NVIDIA Calls BS On AMD's H100 Versus MI300X Performance Claims, Shares Benchmarks
NVIDIA shares that “DGX H100 can process a single inference in 1.7 seconds using a batch size of one—in other words, one inference request at a time. A batch size of one results in the fastest possible response time for serving a model.”
In addition to refuting AMD's claims, NVIDIA brought receipts, too. Sharing a graph that shows what it says is the actual performance of its combined hardware and software stack.
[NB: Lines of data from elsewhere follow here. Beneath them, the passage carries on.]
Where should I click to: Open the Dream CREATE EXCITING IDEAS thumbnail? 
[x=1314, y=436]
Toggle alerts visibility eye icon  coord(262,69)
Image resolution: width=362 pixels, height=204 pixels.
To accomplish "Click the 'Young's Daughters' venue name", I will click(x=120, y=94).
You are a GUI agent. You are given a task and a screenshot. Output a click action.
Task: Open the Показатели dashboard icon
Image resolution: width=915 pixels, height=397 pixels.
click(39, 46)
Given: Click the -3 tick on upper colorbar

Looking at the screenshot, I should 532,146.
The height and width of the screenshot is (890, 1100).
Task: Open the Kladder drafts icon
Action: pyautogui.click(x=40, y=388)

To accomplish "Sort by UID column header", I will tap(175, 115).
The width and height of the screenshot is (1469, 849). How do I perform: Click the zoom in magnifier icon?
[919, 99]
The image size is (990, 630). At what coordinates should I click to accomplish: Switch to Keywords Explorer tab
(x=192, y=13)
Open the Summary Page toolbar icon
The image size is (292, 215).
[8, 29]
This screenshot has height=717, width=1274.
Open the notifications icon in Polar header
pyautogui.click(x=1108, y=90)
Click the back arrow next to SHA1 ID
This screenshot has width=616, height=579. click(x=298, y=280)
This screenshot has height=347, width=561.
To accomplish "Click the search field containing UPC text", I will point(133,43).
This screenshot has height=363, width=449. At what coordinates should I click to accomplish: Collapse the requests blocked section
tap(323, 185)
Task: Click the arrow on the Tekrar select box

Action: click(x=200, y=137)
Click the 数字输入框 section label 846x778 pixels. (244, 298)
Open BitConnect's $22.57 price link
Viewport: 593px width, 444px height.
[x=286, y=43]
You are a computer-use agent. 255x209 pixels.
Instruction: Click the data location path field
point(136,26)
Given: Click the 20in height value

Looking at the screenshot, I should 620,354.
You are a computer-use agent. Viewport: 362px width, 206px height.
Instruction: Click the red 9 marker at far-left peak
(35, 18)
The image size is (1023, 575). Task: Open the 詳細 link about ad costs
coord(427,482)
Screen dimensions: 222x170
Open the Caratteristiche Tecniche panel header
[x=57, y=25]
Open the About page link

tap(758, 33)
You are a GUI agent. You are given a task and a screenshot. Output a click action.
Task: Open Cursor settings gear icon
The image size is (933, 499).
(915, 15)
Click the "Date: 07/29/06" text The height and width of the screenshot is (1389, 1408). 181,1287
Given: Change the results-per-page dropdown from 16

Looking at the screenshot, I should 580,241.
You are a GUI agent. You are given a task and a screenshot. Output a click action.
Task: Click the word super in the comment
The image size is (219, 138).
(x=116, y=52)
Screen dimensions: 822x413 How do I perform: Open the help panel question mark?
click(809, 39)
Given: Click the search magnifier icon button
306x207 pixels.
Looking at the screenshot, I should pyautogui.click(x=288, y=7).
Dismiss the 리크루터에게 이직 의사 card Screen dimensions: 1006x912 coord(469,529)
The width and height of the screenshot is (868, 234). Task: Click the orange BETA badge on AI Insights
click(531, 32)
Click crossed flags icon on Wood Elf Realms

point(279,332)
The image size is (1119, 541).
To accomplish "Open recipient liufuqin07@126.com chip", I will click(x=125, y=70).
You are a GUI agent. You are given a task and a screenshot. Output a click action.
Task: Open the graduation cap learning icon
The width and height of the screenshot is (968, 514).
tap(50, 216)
The data highlights the performance results of a DGX H100 server using eight H100 GPUs on the Llama 2 70B model.

Figure 1. Llama 2 70B server inference performance in queries per second with 2,048 input tokens and 128 output tokens for “Batch 1” and various fixed response time settings. Courtesy of NVIDIA.
Anyone wanting to validate these claims will be able to do so because NVIDIA is sharing the information necessary to reproduce the results. The blog post contains the command lines for the scripts used by NVIDIA to build its model, alongside the benchmarking scripts used to gather the data.
It’s surprising that AMD didn’t make sure that the data it shared was as accurate as necessary, as it was only a matter of time until NVIDIA or LLM enthusiasts fact checked it. If AMD wants to gain ground on NVIDIA in the race for AI market share these types of mistakes need to be eliminated.